**EXERCISE REQUIREMENTS**
Your task is to print all of the data below exactly, with no pictures included.

--- START ---

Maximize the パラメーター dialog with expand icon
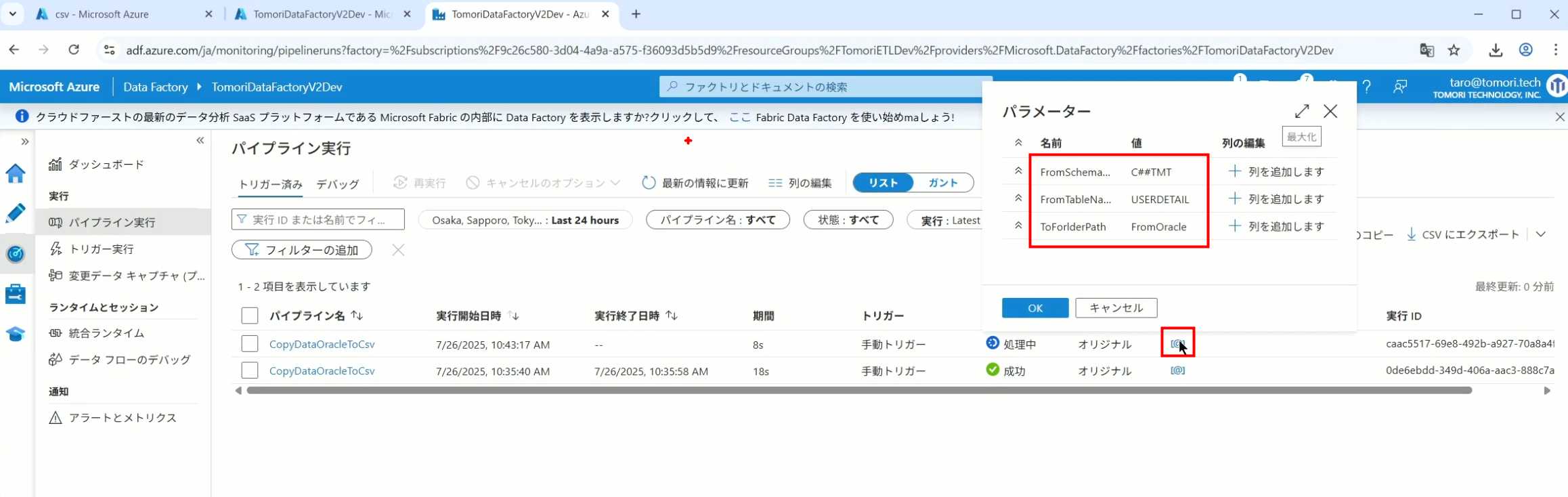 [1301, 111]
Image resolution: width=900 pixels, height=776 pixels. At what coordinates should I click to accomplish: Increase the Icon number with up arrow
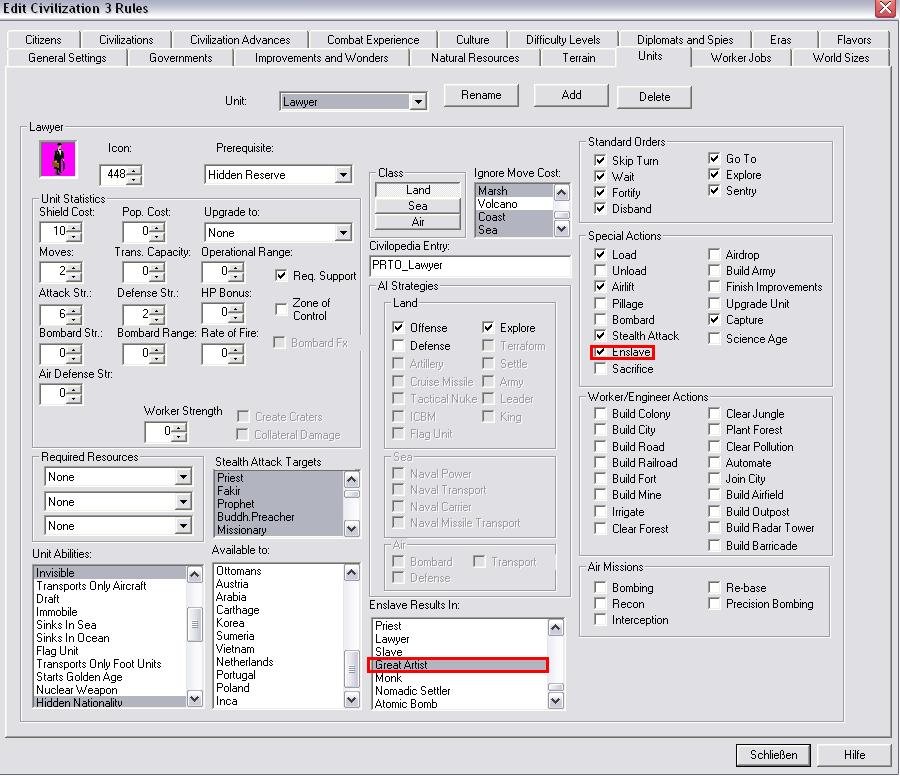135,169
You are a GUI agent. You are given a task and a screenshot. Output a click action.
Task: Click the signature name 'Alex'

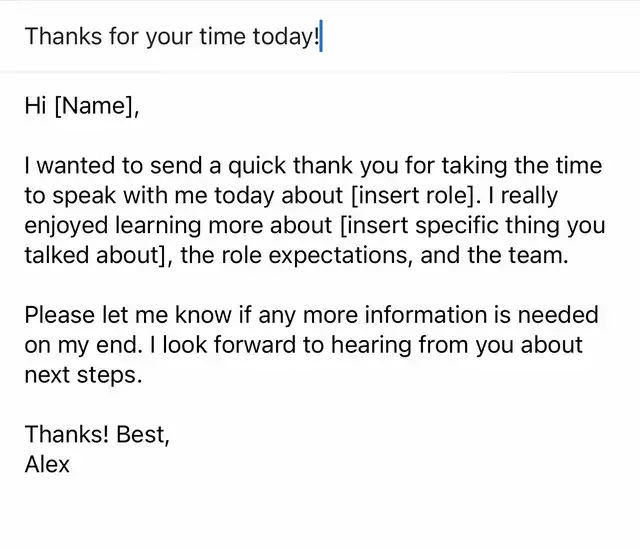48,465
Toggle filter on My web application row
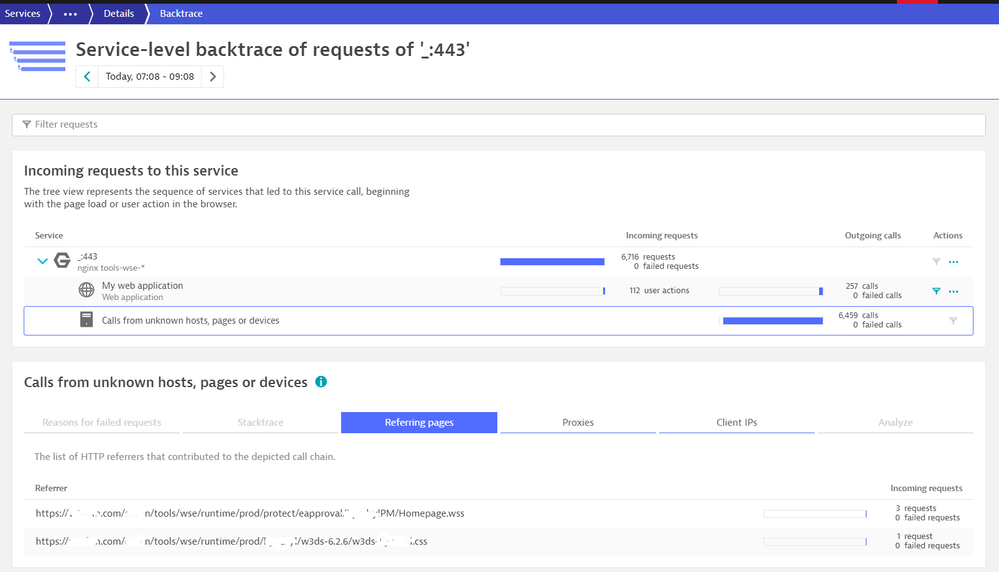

--- END ---

**THE ANSWER**
Maximize the パラメーター dialog with expand icon
 [1301, 111]
Image resolution: width=900 pixels, height=776 pixels. At what coordinates should I click to accomplish: Increase the Icon number with up arrow
135,169
You are a GUI agent. You are given a task and a screenshot. Output a click action.
Task: Click the signature name 'Alex'

48,465
Toggle filter on My web application row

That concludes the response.